For any test method to be suitable for its intended purpose, it must be appropriate for measuring analytes at and below the acceptable residue limit (ARL). An ARL can be based on available toxicological data, such as an allowable daily intake or ADI, an adulteration limit such as 10 ppm; and visual cleanliness. The ARL has a direct bearing on the validation parameters of the test method.
The two main types of sampling are direct surface sampling with swabs, which is most desirable, and final rinse sampling . Cleaning validation test results can be expressed as a limit test or cover a range of analyte concentration. The testing of the samples can consist of a specific method such as high performance liquid chromatography (HPLC), gas chromatography (GC), and mass spectrometry (MS) or a nonspecific method such as total organic carbon (TOC), pH and conductivity. The type of sample, expected results, and assay methodology used for testing also affect the determination and demonstration of the validation parameters.

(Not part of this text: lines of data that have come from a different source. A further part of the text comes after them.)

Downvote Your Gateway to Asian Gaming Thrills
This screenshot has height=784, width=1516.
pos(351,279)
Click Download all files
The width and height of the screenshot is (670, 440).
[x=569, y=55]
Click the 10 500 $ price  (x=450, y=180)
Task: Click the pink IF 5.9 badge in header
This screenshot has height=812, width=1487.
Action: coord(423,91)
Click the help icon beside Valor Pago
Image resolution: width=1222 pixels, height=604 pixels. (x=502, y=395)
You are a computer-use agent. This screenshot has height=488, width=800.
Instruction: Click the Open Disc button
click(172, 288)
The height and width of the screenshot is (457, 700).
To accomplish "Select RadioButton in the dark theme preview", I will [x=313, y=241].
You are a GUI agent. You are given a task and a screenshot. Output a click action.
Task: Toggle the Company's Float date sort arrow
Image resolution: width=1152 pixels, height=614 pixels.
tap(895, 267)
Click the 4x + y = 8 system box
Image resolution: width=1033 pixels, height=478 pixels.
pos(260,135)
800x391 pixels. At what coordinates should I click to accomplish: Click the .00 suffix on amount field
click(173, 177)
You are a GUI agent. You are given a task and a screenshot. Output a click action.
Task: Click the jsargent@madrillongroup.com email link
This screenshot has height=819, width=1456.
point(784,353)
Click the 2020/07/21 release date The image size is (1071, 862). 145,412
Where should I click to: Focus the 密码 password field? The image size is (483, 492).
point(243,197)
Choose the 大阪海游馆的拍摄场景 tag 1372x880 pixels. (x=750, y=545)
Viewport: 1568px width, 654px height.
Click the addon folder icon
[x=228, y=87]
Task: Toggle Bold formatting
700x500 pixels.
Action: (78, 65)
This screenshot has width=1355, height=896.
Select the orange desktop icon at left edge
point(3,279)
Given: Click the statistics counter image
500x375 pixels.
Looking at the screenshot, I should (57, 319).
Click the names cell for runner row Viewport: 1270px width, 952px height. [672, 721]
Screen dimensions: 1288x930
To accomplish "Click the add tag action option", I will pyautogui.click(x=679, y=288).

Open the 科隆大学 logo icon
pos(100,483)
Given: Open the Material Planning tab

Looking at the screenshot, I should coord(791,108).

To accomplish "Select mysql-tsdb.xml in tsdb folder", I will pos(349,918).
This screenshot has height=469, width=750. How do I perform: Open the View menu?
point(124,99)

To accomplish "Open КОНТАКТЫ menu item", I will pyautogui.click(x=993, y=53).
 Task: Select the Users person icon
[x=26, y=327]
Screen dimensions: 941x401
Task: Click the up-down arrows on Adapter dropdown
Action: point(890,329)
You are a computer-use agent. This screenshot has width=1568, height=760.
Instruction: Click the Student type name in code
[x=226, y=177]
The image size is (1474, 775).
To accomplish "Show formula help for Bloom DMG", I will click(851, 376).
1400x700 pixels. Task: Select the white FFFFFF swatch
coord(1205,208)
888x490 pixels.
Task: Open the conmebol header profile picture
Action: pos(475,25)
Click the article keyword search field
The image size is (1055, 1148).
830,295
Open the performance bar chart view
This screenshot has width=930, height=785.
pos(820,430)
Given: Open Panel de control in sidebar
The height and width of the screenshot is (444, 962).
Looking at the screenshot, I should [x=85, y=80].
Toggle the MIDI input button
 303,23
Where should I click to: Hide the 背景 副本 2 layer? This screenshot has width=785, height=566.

The analytical performance characteristics, or validation parameters, as defined by the USP include: accuracy, precision, specificity, detection limit, quantitation limit, linearity, range and
robustness. Definitions of the parameters are shown in Table 1. Validation elements differ for a method that covers a range or a limit (Table 2). Validation of a limit test requires fewer resources but the data results from testing provide less information. Addressing these performance characteristics provides assurance that a method meets proper standards of accuracy and reliability.
In order to validate a cleansing testing method, prepare a solution of the residue of interest at a concentration from which spots of appropriate size can be prepared. For example, pipet 200 μl of a solution with a concentration of five times the ARL. Inoculate in triplicate residue spots of known concentrations at 3-5 levels around the ARL on coupons of the material of construction of the manufacturing equipment. Wetted swabs recover the residue from the surface and solvent extracts the residue from the swab.
The recovery data demonstrates accuracy, precision, linearity and range. LOD and LOQ can be determined experimentally or estimated from the lowest sample recovered. Standard and sample solution stability should be determined experimentally. Specificity and robustness are dependent on the method employed.